12 January 2001
One of the Tempest FOIA docs NSA released to Cryptome recently concerns NONSTOP, a term whose definition is classified as SECRET. About half of the document, NACSEM 5112, "NONSTOP Evaluation Techniques," has been redacted, and it will published on Cryptome soon.
From the clear text, NONSTOP appears to refer to protection against compromising emanations of cryptographic systems, and maybe in particular radio crypto systems.
Another document, NSTISSAM TEMPEST/2-95, states that NONSTOP is the primary TEMPEST vulnerability of transportable systems, aircraft and ships.
We've been unable to retrieve more than a few words from the redacted portions (by use of xerography to reveal text below the overwrites), and would appreciate any leads on what NONSTOP means.
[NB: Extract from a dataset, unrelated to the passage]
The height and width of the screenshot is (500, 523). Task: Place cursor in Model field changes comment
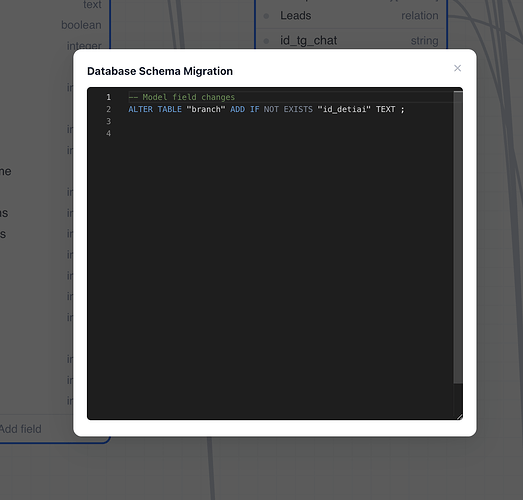click(x=182, y=97)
Send to: jya@pipeline.com
Joel McNamara has been searching for NONSTOP information for some time:
http://eskimo.com/~joelm/tempest.html
We would also like to learn more about covert surveillance by "resonance" technology. Peter Wright, ex-MI5, in his Spycatcher (1987), provides most interesting anecdotes about this. He writes of remotely "radiating" specially-designed objects in a space to pick up signals, and tells of several covert operations in which MI5 used this method.
Wright also describes the use of supersensitive microphones to pick up the daily setting of rotors on cryptomachines of the time, in particular the Hagelins made by CryptoAG.
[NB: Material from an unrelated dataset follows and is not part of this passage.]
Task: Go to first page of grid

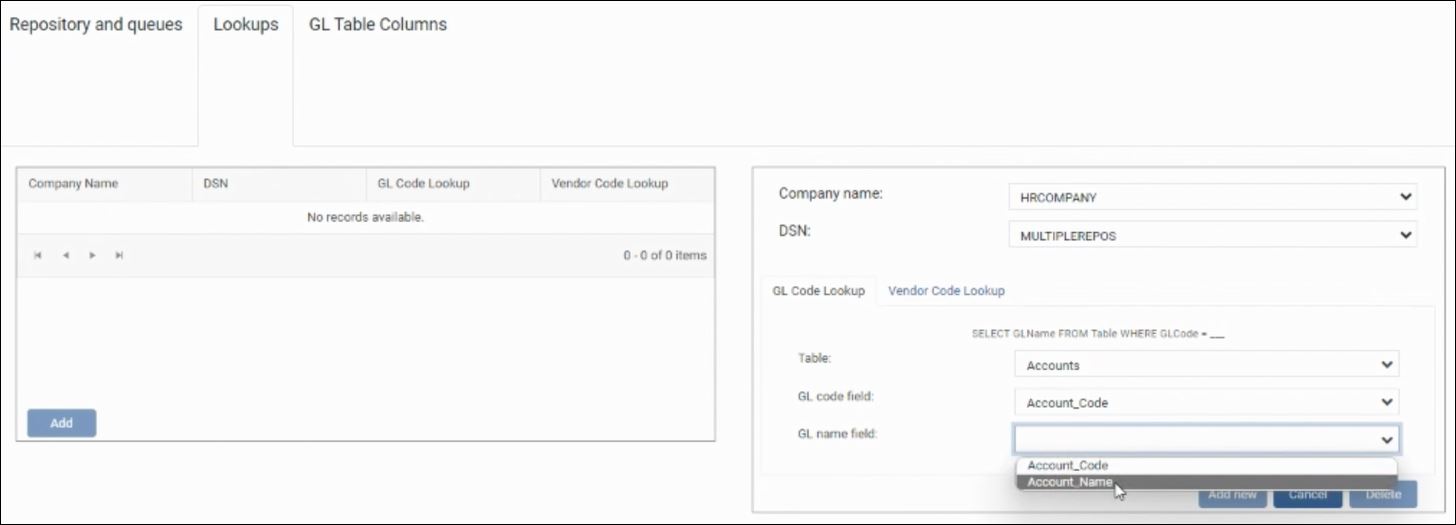Action: click(x=38, y=256)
This loops back to NONSTOP and the question of what may be the signatures and compromising emanations of today's cryptosystems which reveal information in ways that go beyond known sniffers -- indeed, that known sniffers may divertingly camouflage.
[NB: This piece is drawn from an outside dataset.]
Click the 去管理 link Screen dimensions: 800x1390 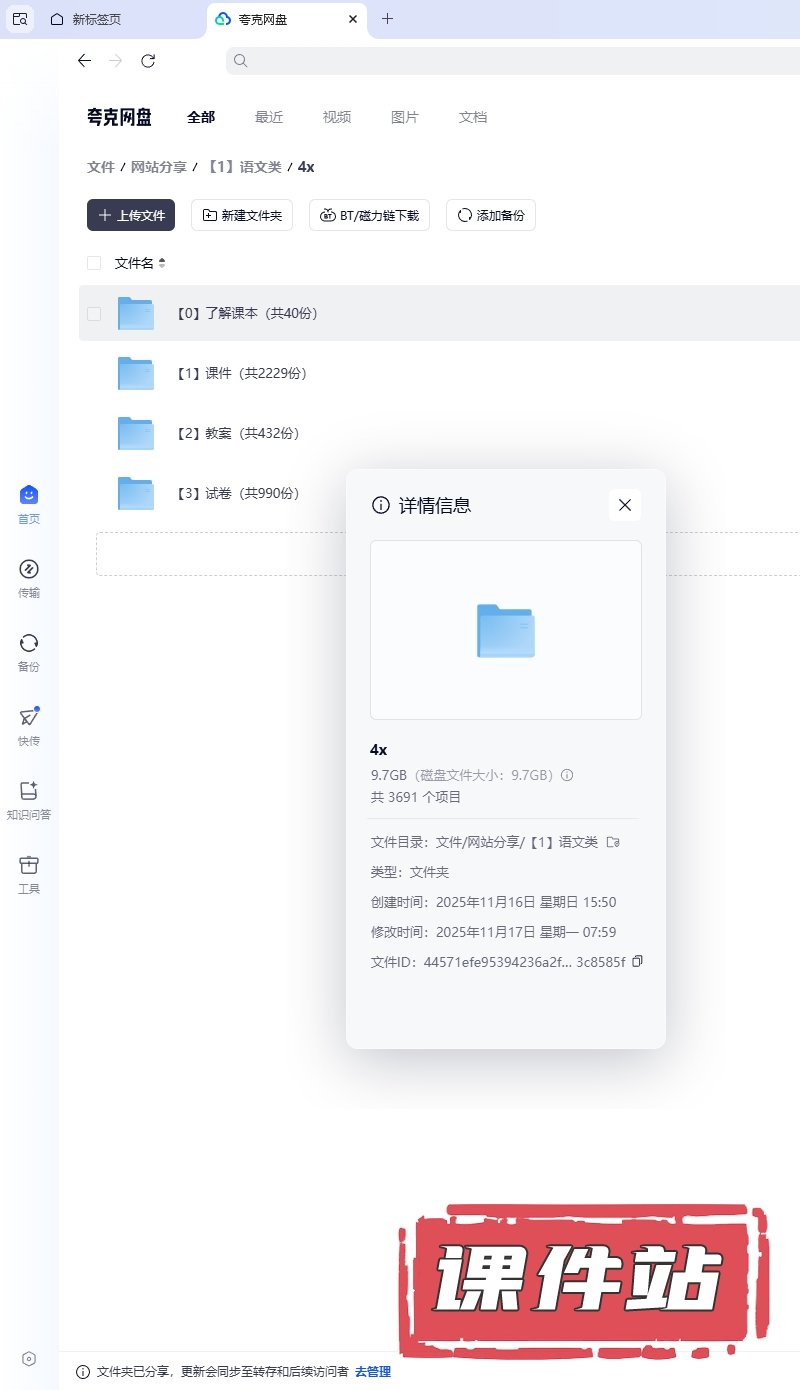(373, 1371)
Along this line, the 1996 National Research Council CRISIS report -- which advocated loosening encryption controls -- to address FBI opposition, recommended increased funding for other surveillance technologies to counter encryption that have never been identified, although Carnivore may be one such, along with keyboard sniffers and who knows what else that has been passed to domestic law enforcement by the intelligence agencies to crack crypto protection.